One of the main reasons people seek lower back pain chiropractic treatment is because they are suffering from a tight psoas muscle.
For many people, this comes as a surprise since they were unaware that they even had a psoas muscle in the first place! This thick, large muscle can prove to be extremely problematic.
Tightness in this muscle is one of the most common issues that we see among those visiting us for lower back pain chiropractic treatment in Garden City, MI.
Where Is My Psoas Muscle?
For those who have never heard of the Psoas muscle, it is one of the human body’s thickest and largest muscles.
The Psoas muscle begins at the spine’s lower vertebrae before inserting onto the femur’s posterior aspect.
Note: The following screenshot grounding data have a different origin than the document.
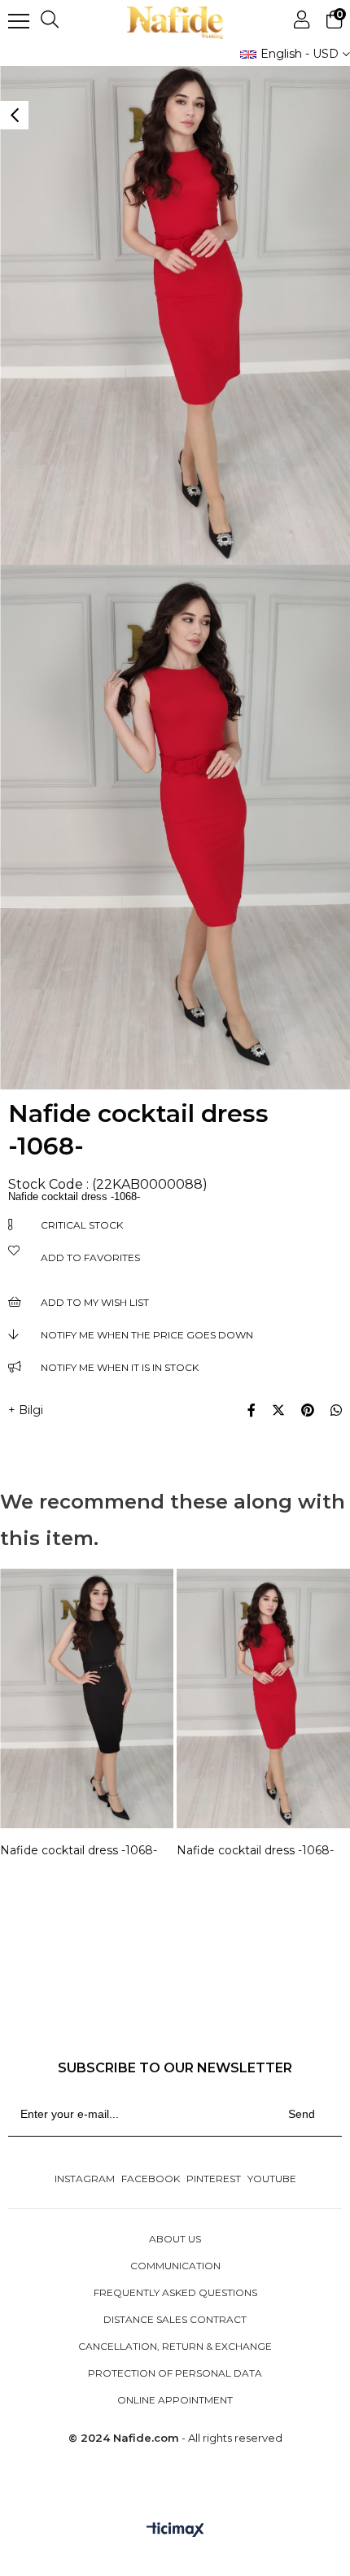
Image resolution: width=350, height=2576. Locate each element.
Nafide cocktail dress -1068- (78, 1850)
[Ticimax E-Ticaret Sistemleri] (175, 2530)
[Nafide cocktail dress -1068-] (86, 1699)
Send (301, 2113)
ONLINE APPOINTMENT (175, 2400)
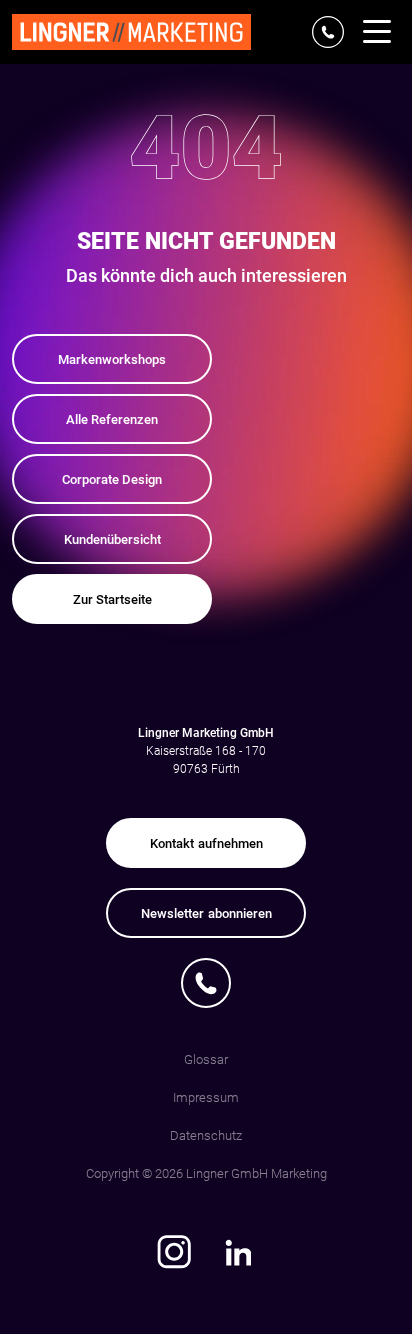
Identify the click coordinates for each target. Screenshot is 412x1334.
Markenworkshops (112, 359)
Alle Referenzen (112, 419)
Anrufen (206, 983)
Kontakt (206, 843)
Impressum (206, 1097)
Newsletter (206, 913)
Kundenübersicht (112, 539)
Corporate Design (112, 479)
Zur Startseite (112, 599)
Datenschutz (206, 1135)
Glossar (206, 1059)
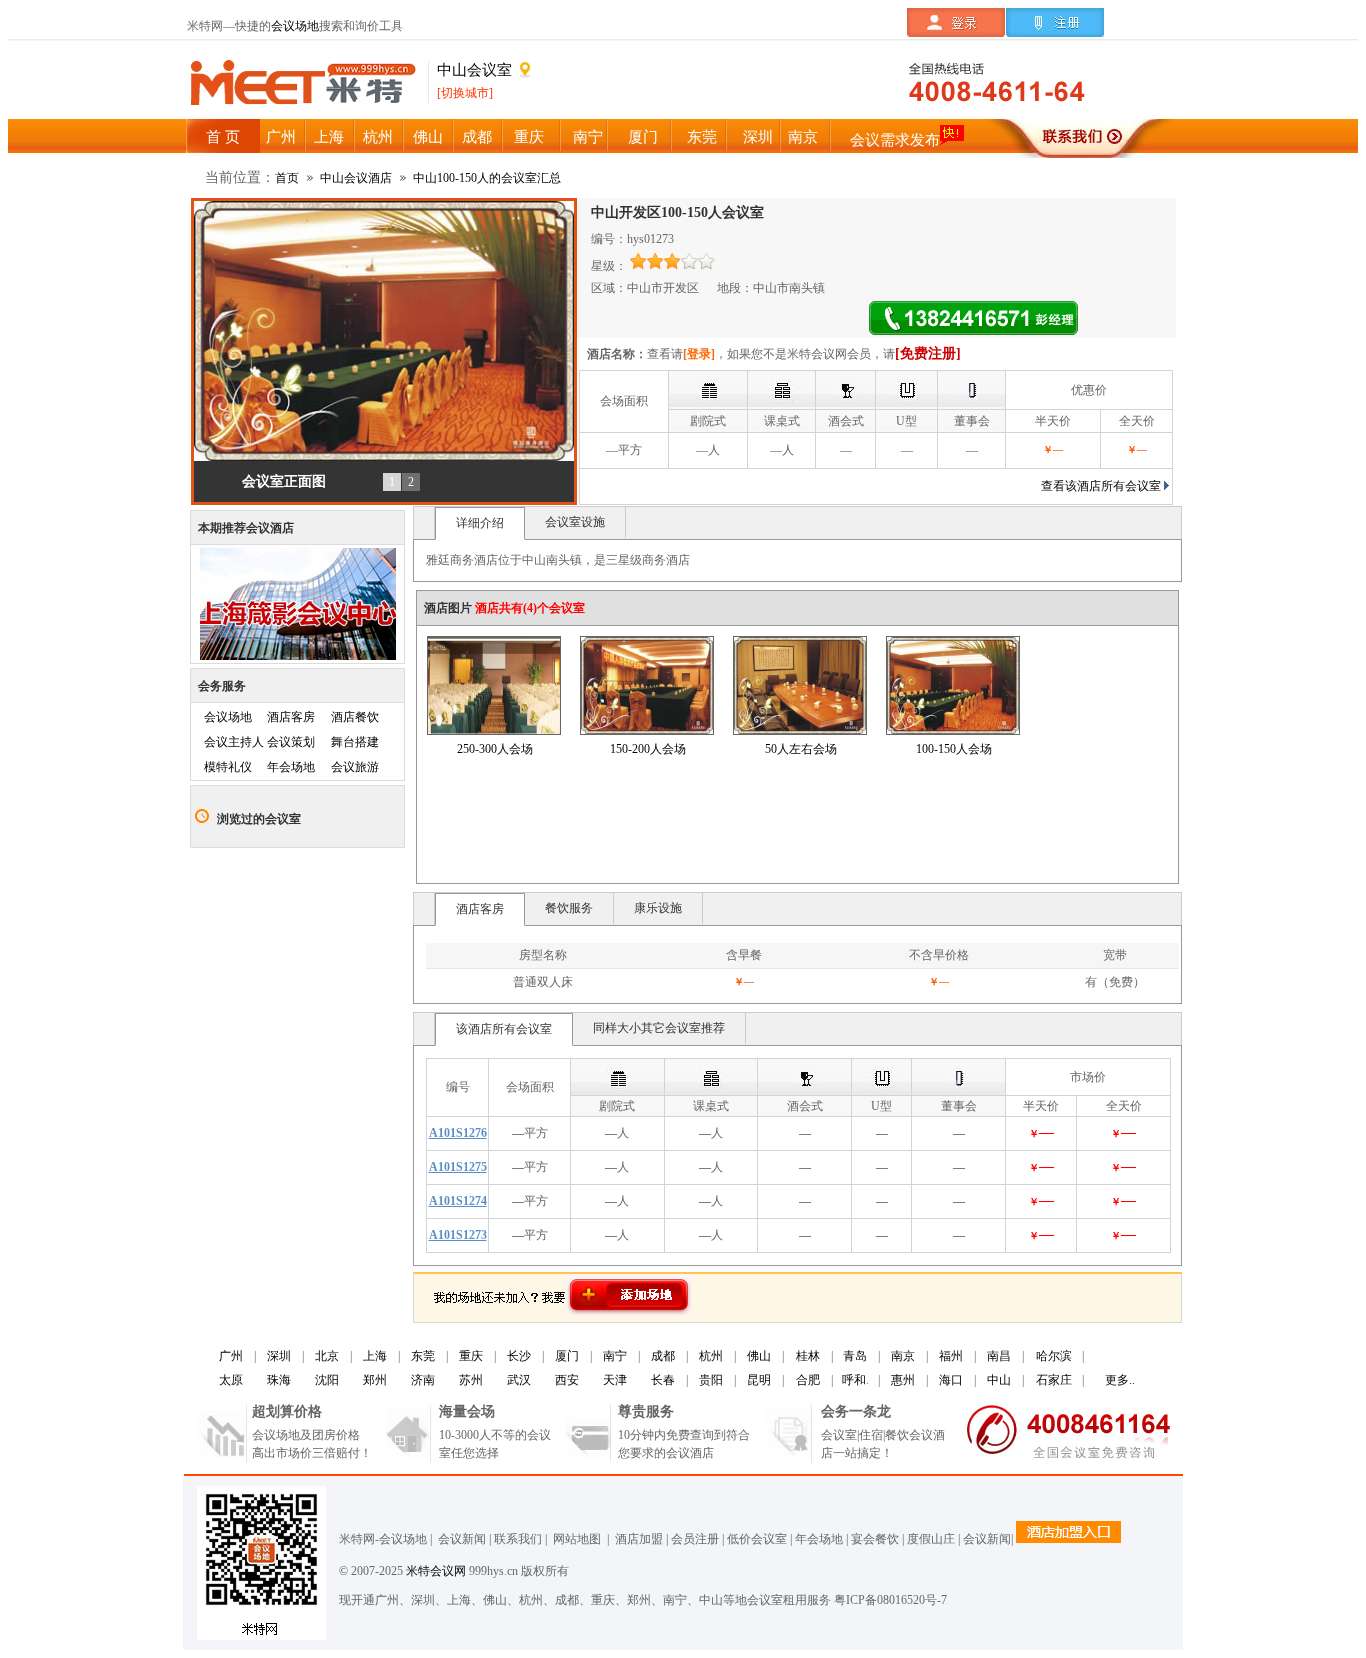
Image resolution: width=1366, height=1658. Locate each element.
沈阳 (327, 1380)
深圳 (279, 1356)
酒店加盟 (636, 1539)
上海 (375, 1356)
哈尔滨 (1054, 1356)
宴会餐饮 (875, 1539)
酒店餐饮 (355, 717)
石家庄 (1054, 1380)
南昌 (999, 1356)
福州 (951, 1356)
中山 (999, 1380)
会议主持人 (234, 742)
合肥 (808, 1380)
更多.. (1120, 1380)
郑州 (375, 1380)
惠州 (903, 1380)
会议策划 (291, 742)
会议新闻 (462, 1539)
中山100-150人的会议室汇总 (487, 178)
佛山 (759, 1356)
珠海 (279, 1380)
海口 (951, 1380)
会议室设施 (575, 522)
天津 (615, 1380)
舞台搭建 (355, 742)
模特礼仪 (228, 767)
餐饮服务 (569, 908)
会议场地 (295, 26)
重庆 (471, 1356)
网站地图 (575, 1539)
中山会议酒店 (356, 178)
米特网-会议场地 (383, 1539)
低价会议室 (757, 1539)
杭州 (711, 1356)
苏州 (471, 1380)
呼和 (854, 1380)
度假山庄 (931, 1539)
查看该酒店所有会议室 (1101, 486)
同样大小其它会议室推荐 (659, 1028)
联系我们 (518, 1539)
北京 (327, 1356)
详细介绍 (480, 523)
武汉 (519, 1380)
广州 (231, 1356)
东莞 (423, 1356)
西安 (567, 1380)
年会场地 (291, 767)
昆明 (759, 1380)
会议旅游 (355, 767)
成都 (663, 1356)
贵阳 (711, 1380)
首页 (287, 178)
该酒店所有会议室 (504, 1029)
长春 (663, 1380)
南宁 (615, 1356)
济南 (423, 1380)
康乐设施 (658, 908)
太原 (231, 1380)
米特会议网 (436, 1571)
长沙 (519, 1356)
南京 (903, 1356)
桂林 (808, 1356)
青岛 (855, 1356)
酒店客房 (291, 717)
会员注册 (695, 1539)
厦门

It is the primary hip flexor muscle, allowing us to move our legs upwards towards the chest from the hip.
It is especially helpful in enabling us to bend to the side, contracting only one side of the body, and in allowing us to flex our torso, bringing the leg and trunk closer together.
How Does the Psoas Muscle Cause My Back Pain?
If you need lower back pain chiropractic treatment due to a tight Psoas muscle, you’re probably wondering why this should be the case.
Those who have a very sedentary lifestyle – for example, those who work in office jobs – can often develop a tight Psoas muscle since their hip constantly remains flexed. When this muscle remains in its shortened state, it starts to become adapted to this flexed position which then becomes its new “normal.”
Tight Psoas muscles can also be caused by unusual hip positioning or an unusual walking gait.
When the Psoas muscle is tight, it pulls forward on the lower vertebrae causing the pelvis to have an anterior tilt. The result is an increased arch in the lower back (officially known as a hyperlordotic curve) and the additional pressure that this causes on the spine’s intervertebral discs can cause degeneration and a higher chance of injury as well as increased pain.
When only a single side of the Psoas muscle is tight, the pelvis and vertebral column can then be pulled laterally resulting in even more pain and further problems.
How Can I Help My Tight Psoas Muscle?
If you have been diagnosed with a tight Psoas, there are several things you can do to release it.
Moving around regularly is one of the most important changes you can make, and even if you have a sedentary occupation, it is important to make a point of getting up and moving around during the working day.
Making sure that you have a good posture when you are sitting will also help to prevent tightness in the Psoas muscle. Avoid leaning forward too much, and instead sit back in your chair, keeping your feet firmly on the floor. Avoid hooking them around your chair as this will increase the flexion in your hip.
Another step you can take is to avoid sleeping on your stomach as this hyper-extends the lower back, worsening the problem.
A professional massage is a very effective way of releasing the Psoas muscle, and while it may feel uncomfortable, it can work wonders in reducing your pain in the long run. Hip flexor and Psoas stretches performed a few days every day will also help a lot.